● What is required
Look below for the lines from the one with "Select the 详细权益曲线 panel header" to the one with "This screenshot has height=359, width=598.", and copy exactly those lines, both ends included.

● Records to use
·····
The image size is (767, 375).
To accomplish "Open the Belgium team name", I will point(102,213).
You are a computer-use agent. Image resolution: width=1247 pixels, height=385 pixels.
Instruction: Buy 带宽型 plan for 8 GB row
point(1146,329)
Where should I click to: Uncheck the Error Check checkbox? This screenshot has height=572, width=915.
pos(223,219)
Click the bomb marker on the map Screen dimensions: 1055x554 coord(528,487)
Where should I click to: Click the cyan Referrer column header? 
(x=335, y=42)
·····
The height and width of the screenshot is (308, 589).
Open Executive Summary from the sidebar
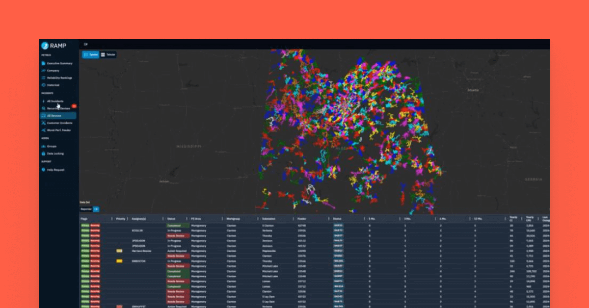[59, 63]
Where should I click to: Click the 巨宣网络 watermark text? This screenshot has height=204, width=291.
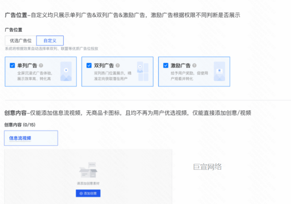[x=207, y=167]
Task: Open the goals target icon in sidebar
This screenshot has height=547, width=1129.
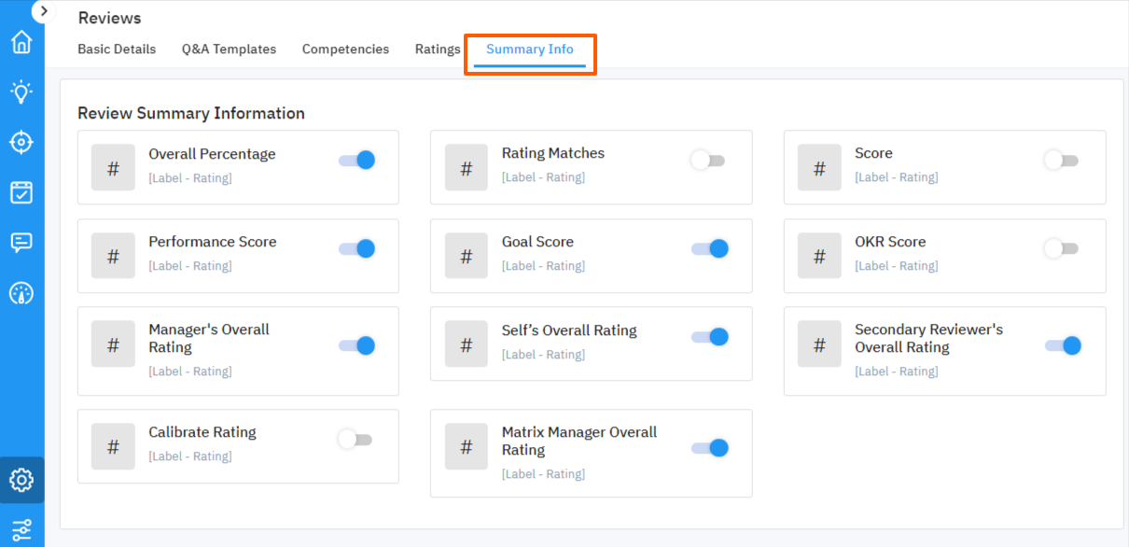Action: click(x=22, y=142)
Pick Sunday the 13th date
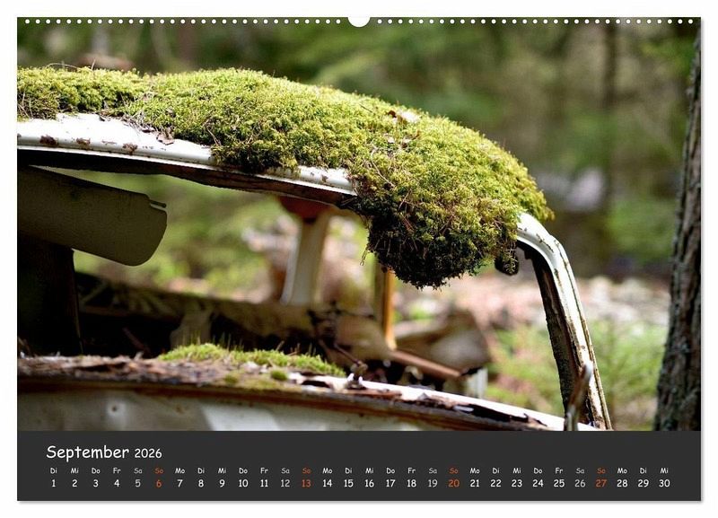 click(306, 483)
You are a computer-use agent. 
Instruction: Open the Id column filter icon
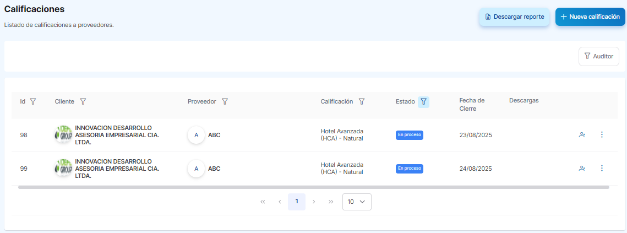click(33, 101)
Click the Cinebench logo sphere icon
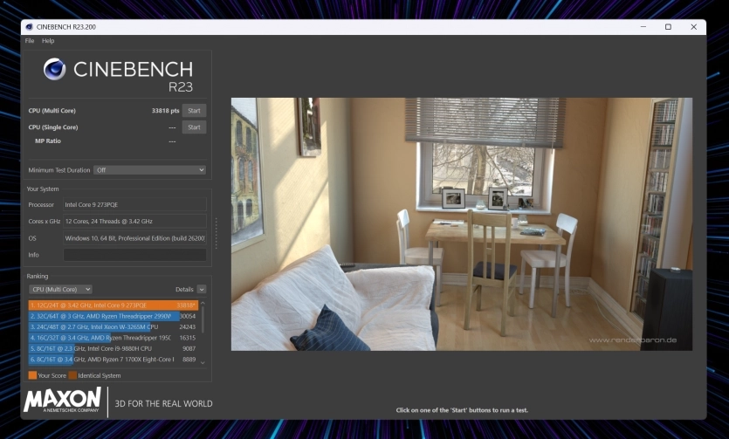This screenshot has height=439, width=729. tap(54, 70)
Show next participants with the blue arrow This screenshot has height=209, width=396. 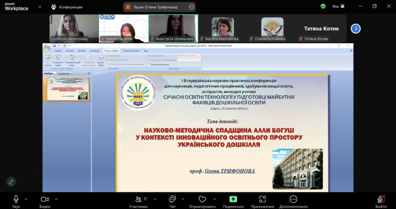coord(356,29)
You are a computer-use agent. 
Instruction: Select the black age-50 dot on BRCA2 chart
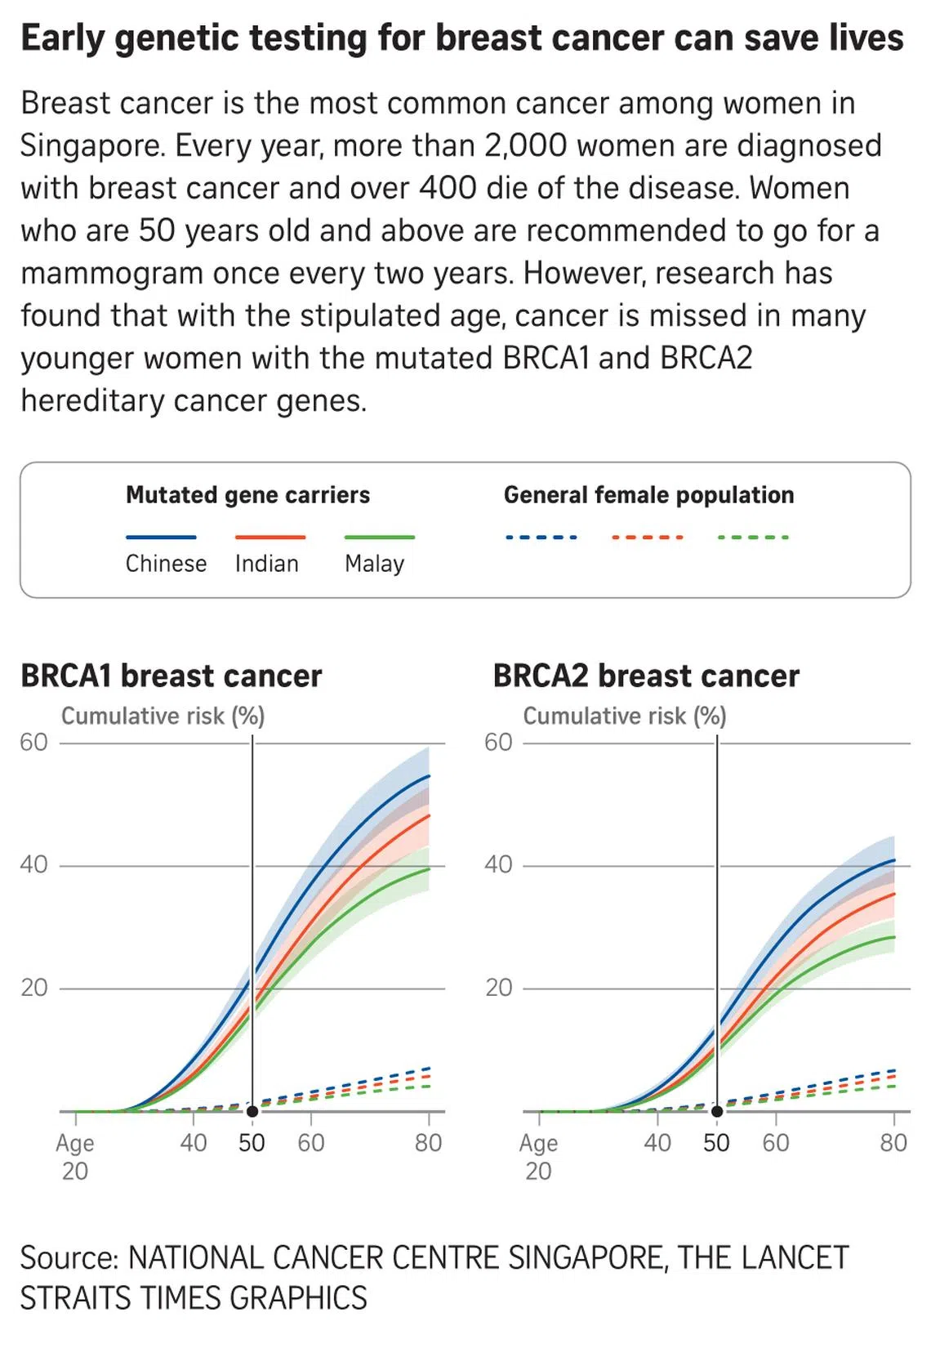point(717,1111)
·····
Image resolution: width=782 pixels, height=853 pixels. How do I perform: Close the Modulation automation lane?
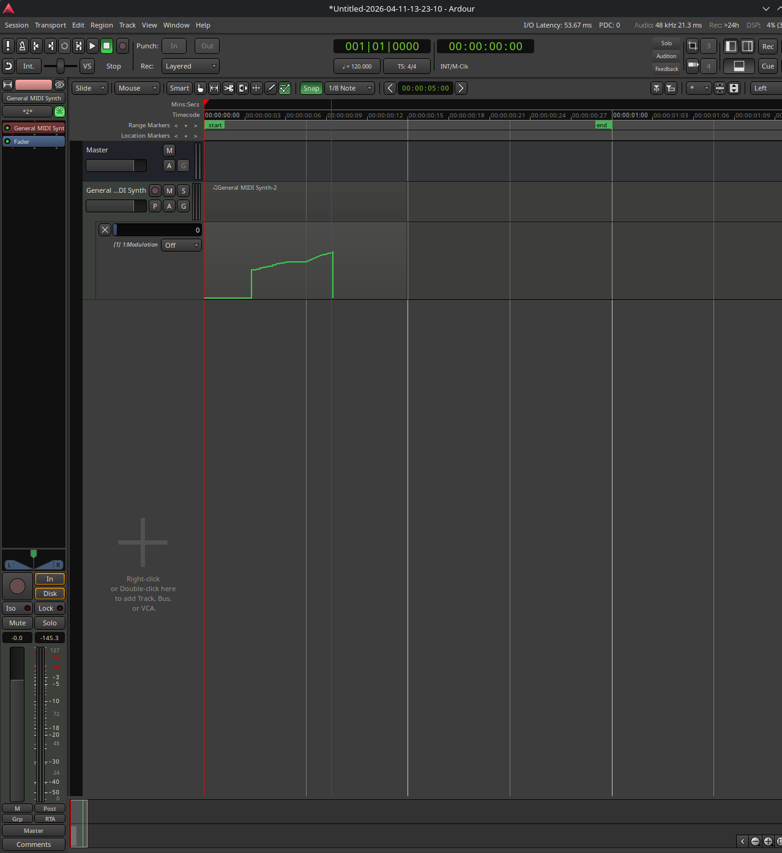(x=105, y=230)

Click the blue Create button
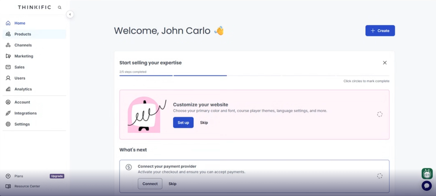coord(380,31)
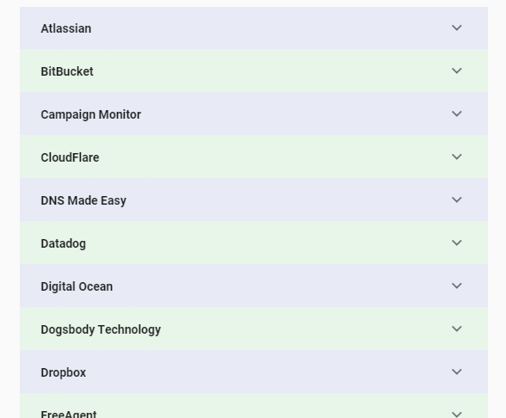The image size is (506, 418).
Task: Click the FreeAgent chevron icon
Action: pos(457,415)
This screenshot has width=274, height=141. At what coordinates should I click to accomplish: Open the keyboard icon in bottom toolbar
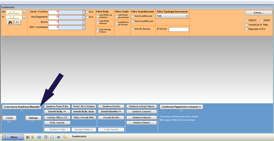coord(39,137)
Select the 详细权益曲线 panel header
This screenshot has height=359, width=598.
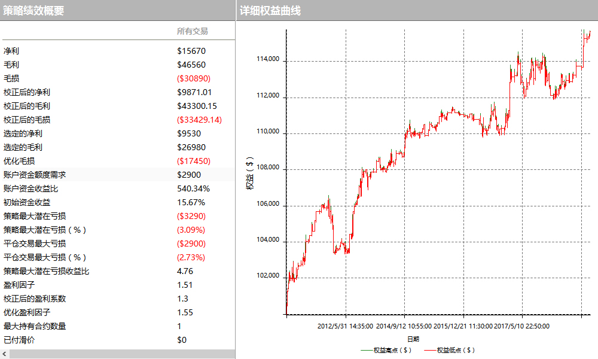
·····
● Task answer
Select the 详细权益曲线 panel header
This screenshot has height=359, width=598.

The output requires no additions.